Großes Haus, zwei Autos vor der Tür, die neuesten Haushaltsgeräte in der Küche, im Wohnzimmer türmen sich Fernseher, X-Box & Co – das ist nicht nur die schöne Welt von Bobby Walker (Ben Affleck), sondern von all diesen "Company Men", die morgens in ihre Rüstung aus Anzug, Krawatte und edler Uhr steigen, um die Welt täglich aufs neue zu erobern. Doch im Land der unbegrenzten Möglichkeiten kann in einem Moment noch das eigene Golf-Handicap das wichtigste Thema des Tages sein und im nächsten Moment findet man sich mit dem gefürchteten Karton in der Hand wieder, in dem die Büropflanze darauf wartet, aus dem Firmengebäude getragen zu werden.

So schnell kann es gehen: Bobby Walker sitzt auf der Straße.

So schnell kann es gehen: Bobby Walker sitzt auf der Straße.

(Foto: Senator)

John Wells’ Film "Company Men" spielt im Herbst 2008, jenen Tagen, als Corporate America von der Finanzkrise erstmals erschüttert wurde. Damals gingen die Bilder der entlassenen Banker und Manager, die mit ihren Kartons die Büros an der Wall Street und anderswo verlassen, um die Welt. 12 voll bezahlte Wochen für 12 Unternehmensjahre plus ein Sitzplatz in einer Art Auffanggesellschaft, die den beruflichen Neuanfang begleiten soll: Das ist alles, was Bobby Walker in sein neues Leben mitnimmt. Und zu Hause warten Frau, Kinder, Hypothekenraten und unbezahlte Kreditkartenrechnungen auf ihn.

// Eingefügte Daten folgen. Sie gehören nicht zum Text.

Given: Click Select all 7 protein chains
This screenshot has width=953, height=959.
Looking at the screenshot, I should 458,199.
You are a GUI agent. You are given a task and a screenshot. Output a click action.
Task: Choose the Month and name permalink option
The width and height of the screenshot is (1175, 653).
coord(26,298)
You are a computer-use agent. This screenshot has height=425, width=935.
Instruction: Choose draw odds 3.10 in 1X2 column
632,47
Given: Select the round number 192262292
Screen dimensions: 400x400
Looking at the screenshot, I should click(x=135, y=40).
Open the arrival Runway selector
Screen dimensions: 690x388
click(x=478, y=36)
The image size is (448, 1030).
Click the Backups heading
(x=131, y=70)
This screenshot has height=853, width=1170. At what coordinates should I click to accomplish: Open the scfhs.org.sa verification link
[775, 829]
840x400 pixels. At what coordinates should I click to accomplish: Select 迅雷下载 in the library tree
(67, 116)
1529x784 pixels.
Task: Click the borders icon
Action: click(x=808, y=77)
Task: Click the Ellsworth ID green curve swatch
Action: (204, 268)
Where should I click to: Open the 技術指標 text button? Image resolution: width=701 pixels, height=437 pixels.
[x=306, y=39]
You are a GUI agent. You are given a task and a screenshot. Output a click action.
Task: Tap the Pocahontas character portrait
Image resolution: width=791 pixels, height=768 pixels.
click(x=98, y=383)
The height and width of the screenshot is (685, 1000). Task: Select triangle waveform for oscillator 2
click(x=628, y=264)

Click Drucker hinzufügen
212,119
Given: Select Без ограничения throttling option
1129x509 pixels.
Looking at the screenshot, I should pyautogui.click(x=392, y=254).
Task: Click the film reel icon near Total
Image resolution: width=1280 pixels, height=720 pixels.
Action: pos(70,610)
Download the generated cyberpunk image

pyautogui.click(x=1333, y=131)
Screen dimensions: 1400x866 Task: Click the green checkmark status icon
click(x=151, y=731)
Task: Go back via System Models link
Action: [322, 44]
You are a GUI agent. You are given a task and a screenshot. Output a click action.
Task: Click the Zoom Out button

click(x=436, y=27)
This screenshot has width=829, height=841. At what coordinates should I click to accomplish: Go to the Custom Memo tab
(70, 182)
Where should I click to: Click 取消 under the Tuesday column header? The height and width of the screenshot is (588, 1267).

Während sich seine Frau Maggie (Rosemarie DeWitt) pragmatisch schnell auf die neue Situation einstellt, wieder zu arbeiten anfängt und die Haushaltskasse durchrechnet, kann Bobby nicht glauben, dass dieser Zustand, diese Arbeitslosigkeit, länger als ein paar Tage andauern soll. Doch als Woche für Woche vergeht, die Bewerbungen und Vorstellungsgespräche ohne Erfolg bleiben und eines seiner geliebten Statussymbole nach dem anderen verschwindet, wird er mürbe.

Luxus oder Werte?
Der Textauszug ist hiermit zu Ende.